• _YOUR ASSIGNMENT_
Would you repeat exactly the part of the listing below that runs from the line containing "Open Integration via its link icon" down to the line containing "Screen dimensions: 1730x1168", inclusive, and nothing else?

• _RECORDS PROVIDED_
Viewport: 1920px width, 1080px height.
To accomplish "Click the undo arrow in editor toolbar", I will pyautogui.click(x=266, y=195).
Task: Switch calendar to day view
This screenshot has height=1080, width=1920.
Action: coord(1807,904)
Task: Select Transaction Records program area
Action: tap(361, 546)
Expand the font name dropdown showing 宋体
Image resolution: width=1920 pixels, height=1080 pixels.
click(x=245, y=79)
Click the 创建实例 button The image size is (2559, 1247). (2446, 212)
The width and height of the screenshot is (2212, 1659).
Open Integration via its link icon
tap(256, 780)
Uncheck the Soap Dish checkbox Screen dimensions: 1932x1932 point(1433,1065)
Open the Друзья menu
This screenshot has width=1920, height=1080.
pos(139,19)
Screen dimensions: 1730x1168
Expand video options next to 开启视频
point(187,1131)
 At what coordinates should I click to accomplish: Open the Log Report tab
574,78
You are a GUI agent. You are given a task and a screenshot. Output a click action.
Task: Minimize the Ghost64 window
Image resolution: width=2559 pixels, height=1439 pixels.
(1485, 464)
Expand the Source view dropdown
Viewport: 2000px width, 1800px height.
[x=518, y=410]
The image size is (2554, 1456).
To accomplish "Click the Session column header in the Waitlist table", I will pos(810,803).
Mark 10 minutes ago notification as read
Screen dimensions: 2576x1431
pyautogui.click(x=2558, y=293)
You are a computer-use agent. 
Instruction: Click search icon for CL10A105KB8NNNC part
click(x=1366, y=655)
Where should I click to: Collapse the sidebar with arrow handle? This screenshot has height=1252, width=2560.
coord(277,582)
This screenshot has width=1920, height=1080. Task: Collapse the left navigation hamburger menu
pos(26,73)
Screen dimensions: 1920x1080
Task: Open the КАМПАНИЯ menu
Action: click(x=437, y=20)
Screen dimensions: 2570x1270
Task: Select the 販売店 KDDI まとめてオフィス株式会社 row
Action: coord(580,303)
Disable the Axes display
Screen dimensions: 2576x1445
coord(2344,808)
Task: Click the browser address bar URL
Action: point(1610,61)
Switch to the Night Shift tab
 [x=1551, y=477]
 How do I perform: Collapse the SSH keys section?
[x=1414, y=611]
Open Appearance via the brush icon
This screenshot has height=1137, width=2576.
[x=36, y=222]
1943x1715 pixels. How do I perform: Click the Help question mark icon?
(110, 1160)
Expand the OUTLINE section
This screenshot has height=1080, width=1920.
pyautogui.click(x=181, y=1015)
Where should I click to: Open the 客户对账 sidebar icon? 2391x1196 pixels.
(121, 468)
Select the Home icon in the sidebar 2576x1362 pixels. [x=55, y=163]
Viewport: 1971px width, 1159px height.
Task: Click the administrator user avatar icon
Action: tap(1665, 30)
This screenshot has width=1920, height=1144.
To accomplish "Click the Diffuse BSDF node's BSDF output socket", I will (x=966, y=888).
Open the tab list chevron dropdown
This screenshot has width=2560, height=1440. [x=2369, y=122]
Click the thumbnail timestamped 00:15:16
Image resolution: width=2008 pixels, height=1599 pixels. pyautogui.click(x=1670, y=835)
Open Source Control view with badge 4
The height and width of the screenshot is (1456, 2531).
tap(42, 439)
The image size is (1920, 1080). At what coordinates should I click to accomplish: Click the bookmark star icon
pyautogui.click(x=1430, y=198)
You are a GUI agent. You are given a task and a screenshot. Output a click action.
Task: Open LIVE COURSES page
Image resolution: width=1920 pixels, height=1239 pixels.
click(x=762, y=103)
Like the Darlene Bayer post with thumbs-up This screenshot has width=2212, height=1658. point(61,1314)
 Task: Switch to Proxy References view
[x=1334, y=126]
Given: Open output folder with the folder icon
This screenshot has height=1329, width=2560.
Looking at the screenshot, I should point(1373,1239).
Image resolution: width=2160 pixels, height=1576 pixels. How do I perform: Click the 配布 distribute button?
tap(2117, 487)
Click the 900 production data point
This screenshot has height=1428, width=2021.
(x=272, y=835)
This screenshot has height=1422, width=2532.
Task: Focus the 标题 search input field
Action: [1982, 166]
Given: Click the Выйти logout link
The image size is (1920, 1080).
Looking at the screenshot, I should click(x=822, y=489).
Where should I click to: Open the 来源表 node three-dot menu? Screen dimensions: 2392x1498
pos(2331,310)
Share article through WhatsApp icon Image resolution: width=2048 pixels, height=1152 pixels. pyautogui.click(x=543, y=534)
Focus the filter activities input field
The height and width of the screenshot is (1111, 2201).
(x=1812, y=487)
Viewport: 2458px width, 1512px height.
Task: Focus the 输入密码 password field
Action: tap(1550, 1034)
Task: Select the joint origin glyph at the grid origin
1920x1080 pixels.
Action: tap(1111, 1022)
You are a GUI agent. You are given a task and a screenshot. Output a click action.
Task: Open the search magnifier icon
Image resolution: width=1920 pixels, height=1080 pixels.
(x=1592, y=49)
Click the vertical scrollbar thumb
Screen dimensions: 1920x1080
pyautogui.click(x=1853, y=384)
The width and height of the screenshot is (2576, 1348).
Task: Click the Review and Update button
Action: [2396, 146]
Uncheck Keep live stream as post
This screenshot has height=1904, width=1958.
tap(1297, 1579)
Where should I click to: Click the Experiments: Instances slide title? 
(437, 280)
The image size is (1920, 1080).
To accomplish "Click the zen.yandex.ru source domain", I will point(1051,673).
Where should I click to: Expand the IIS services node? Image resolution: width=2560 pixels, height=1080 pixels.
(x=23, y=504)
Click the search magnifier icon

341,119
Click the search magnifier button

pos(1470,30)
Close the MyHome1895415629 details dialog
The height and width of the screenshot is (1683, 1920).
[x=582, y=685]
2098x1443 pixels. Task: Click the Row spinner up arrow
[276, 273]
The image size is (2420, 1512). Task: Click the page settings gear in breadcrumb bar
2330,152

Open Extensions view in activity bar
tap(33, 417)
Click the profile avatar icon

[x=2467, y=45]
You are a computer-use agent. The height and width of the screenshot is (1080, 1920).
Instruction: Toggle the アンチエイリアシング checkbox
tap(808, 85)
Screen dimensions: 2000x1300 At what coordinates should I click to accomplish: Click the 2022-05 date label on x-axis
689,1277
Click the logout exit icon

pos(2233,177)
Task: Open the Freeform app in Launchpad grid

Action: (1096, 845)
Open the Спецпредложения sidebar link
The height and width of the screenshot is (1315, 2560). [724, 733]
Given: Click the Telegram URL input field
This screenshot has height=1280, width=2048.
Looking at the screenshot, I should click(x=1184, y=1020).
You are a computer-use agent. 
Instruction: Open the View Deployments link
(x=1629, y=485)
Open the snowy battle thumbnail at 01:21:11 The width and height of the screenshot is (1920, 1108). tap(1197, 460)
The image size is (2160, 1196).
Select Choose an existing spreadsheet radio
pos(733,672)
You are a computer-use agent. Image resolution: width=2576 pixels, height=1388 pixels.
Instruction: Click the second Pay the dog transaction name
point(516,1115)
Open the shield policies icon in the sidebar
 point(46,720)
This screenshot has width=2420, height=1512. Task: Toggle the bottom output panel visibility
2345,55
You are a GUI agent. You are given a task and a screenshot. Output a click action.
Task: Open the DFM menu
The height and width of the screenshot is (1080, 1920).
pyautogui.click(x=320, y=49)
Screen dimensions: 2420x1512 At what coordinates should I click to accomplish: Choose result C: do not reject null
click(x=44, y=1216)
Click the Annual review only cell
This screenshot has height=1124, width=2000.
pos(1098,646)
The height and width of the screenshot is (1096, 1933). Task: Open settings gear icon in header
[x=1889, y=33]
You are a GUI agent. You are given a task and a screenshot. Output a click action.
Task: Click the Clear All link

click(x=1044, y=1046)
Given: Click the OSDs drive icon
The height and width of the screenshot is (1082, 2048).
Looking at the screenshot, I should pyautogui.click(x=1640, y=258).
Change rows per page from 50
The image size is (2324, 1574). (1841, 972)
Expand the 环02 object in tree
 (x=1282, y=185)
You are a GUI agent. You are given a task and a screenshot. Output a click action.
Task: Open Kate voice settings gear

• _RESULT OF THE EXERCISE_
Open Integration via its link icon
tap(256, 780)
Uncheck the Soap Dish checkbox Screen dimensions: 1932x1932 point(1433,1065)
Open the Друзья menu
This screenshot has width=1920, height=1080.
pos(139,19)
Screen dimensions: 1730x1168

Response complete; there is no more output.